(Reading text):
......
Basmati Chaal er Payesh/Basmati Rice Pudding

Payesh or kheer or rice pudding is considered to be very auspicious in Bengali households. It is usually made of a small grained aromatic version of rice that is known as Gobindo-bhog in Bengal. However, in my stint in the foreign land, when procuring this kind of rice wasn’t an option, basmati took its place. After all one cannot let Birthdays and Anniversaries pass without payesh!
Ingredients:

  • basmati rice: 1/2 cup
  • milk: 2 litres
  • sugar: 4 tablespoon
  • ghee: 1 tablespoon
  • green cardamom: 2
  • raisins: for garnish
  • sliced almonds: for garnish
  • chopped cashew nuts: for garnish
  • rosewater: few drops

Preparation –

  • Wipe the rice after washing it. Then dry it on a plate.
......
(Information shown):
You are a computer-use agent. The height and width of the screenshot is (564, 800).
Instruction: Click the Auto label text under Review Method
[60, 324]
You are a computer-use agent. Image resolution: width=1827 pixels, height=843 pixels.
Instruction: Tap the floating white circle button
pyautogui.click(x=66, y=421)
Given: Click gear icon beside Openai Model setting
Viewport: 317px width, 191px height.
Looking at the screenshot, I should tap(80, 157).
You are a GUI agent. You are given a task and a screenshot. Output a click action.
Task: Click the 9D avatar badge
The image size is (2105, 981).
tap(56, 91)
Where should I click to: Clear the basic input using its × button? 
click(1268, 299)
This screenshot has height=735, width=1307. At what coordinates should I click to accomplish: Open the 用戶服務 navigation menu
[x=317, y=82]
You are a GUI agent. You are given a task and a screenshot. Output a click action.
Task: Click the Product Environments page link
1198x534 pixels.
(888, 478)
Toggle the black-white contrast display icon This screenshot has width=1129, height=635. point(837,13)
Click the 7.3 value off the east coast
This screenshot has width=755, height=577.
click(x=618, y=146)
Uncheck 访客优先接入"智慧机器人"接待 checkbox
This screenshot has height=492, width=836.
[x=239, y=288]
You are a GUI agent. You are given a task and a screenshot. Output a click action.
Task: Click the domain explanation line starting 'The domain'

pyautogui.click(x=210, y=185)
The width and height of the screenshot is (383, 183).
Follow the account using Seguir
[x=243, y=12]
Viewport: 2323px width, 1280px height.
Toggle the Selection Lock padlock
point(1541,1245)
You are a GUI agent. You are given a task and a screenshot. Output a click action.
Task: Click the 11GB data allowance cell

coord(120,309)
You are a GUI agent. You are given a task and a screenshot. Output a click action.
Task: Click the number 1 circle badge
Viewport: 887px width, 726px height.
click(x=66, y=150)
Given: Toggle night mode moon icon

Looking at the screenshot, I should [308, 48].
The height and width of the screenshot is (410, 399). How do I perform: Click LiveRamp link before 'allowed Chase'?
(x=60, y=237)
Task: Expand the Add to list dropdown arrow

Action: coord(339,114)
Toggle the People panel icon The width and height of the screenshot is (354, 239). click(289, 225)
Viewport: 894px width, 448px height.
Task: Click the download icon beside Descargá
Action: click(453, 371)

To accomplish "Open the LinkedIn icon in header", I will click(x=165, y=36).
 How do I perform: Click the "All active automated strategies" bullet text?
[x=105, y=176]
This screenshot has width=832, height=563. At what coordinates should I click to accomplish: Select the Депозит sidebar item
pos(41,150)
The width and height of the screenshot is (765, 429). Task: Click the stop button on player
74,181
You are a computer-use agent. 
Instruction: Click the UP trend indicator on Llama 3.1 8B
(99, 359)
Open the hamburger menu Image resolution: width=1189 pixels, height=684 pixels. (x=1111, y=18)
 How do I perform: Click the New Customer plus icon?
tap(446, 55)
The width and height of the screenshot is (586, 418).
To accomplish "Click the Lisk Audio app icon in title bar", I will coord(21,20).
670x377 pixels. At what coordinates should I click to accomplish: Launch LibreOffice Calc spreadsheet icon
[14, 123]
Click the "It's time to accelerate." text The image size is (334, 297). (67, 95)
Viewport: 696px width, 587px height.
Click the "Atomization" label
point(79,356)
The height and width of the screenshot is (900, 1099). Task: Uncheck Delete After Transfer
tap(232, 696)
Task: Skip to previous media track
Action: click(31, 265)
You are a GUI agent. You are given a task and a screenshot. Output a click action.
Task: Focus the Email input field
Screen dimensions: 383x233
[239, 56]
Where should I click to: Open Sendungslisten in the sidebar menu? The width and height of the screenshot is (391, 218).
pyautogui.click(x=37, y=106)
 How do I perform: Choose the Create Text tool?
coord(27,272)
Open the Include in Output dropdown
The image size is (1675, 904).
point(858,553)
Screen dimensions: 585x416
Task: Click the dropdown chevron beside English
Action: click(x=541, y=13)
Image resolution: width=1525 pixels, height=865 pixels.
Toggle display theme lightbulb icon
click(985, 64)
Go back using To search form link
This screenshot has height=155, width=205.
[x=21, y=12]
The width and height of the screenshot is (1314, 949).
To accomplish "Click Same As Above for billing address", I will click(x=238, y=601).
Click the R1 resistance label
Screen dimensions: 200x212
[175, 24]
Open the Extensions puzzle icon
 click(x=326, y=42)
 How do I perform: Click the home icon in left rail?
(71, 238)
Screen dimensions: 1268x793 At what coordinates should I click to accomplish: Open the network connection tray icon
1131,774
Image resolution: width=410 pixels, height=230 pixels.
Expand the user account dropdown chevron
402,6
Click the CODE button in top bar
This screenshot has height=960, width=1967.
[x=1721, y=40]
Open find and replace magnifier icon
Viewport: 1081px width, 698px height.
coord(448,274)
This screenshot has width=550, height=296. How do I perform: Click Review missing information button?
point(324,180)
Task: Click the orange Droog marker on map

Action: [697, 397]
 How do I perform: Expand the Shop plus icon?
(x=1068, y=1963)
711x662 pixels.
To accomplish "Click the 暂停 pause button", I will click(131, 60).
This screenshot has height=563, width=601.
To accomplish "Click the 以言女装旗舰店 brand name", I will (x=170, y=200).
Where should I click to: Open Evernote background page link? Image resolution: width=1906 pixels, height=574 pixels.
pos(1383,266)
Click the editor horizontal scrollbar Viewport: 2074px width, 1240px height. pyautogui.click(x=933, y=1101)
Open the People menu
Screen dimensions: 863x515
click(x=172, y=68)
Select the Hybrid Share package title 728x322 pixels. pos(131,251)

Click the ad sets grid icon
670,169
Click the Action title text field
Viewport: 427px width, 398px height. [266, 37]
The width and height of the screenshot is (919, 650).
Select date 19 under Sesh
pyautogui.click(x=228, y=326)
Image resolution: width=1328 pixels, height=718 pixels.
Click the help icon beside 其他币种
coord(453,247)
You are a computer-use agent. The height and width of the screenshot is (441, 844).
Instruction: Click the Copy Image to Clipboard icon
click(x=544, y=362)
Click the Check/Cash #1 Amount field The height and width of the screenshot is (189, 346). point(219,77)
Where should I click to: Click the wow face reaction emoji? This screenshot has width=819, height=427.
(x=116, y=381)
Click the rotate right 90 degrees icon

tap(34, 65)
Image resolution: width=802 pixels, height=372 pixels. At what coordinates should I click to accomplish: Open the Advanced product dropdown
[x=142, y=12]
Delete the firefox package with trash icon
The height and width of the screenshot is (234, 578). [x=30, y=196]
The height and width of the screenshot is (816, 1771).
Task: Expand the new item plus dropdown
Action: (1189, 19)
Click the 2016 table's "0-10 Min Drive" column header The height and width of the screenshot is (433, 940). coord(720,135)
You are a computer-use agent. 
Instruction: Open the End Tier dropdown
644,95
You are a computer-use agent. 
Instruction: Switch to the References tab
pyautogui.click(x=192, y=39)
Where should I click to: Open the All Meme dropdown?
......
(Work to complete):
Rewrite the rice pudding recipe from "Payesh or kheer" up to and including "pass without payesh!", renaming "Gobindo-bhog" to "Kalijeera". The items have no connection to the rice pudding recipe.

(In response):
Payesh or kheer or rice pudding is considered to be very auspicious in Bengali households. It is usually made of a small grained aromatic version of rice that is known as Kalijeera in Bengal. However, in my stint in the foreign land, when procuring this kind of rice wasn’t an option, basmati took its place. After all one cannot let Birthdays and Anniversaries pass without payesh!